Records from a collection

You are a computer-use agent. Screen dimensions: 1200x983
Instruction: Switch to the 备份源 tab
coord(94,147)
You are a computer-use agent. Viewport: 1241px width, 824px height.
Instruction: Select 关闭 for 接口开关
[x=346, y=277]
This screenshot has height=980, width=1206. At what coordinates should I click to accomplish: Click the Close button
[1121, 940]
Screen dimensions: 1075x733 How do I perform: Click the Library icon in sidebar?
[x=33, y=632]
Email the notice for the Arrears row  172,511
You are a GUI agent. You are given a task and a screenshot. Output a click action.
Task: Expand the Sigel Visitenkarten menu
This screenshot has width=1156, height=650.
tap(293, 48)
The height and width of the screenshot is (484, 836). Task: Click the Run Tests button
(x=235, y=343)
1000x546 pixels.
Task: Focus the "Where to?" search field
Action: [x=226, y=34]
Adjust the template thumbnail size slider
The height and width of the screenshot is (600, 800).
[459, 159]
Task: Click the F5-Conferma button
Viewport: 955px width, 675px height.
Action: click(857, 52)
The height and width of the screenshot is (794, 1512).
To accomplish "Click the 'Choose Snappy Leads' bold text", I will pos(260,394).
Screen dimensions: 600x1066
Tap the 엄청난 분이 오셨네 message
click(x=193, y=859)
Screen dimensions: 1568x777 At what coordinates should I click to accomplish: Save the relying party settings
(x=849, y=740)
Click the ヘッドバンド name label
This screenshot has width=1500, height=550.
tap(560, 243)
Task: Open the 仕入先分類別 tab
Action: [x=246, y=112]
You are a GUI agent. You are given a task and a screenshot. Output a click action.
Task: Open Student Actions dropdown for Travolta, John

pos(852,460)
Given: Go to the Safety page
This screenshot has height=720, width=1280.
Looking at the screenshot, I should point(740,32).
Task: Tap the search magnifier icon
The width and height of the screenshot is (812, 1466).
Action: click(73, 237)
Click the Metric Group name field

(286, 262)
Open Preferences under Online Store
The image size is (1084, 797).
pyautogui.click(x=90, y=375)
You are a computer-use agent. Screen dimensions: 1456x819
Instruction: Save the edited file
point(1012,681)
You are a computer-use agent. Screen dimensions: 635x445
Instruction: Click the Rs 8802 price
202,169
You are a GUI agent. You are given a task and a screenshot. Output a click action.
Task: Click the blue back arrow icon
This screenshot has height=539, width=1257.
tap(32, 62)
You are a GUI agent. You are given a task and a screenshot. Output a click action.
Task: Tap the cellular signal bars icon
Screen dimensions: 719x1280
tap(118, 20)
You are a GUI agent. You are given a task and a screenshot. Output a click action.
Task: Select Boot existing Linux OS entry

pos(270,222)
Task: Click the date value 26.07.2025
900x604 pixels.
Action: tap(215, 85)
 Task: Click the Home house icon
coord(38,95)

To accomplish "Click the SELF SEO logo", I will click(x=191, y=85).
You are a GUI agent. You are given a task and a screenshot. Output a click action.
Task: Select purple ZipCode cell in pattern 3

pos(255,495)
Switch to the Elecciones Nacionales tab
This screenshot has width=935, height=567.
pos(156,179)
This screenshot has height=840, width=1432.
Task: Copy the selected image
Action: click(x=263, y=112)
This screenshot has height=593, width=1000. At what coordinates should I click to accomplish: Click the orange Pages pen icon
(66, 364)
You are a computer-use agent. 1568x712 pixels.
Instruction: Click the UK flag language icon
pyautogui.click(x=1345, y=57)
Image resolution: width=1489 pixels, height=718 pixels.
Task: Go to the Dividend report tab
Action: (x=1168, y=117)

- What you are asked to do -
Return exactly the lines above from the line that has "This screenshot has height=980, width=1206." through the line that has "Email the notice", inclusive, and nothing else.

- Exercise response -
This screenshot has height=980, width=1206. At what coordinates should I click to accomplish: Click the Close button
[1121, 940]
Screen dimensions: 1075x733 How do I perform: Click the Library icon in sidebar?
[x=33, y=632]
Email the notice for the Arrears row  172,511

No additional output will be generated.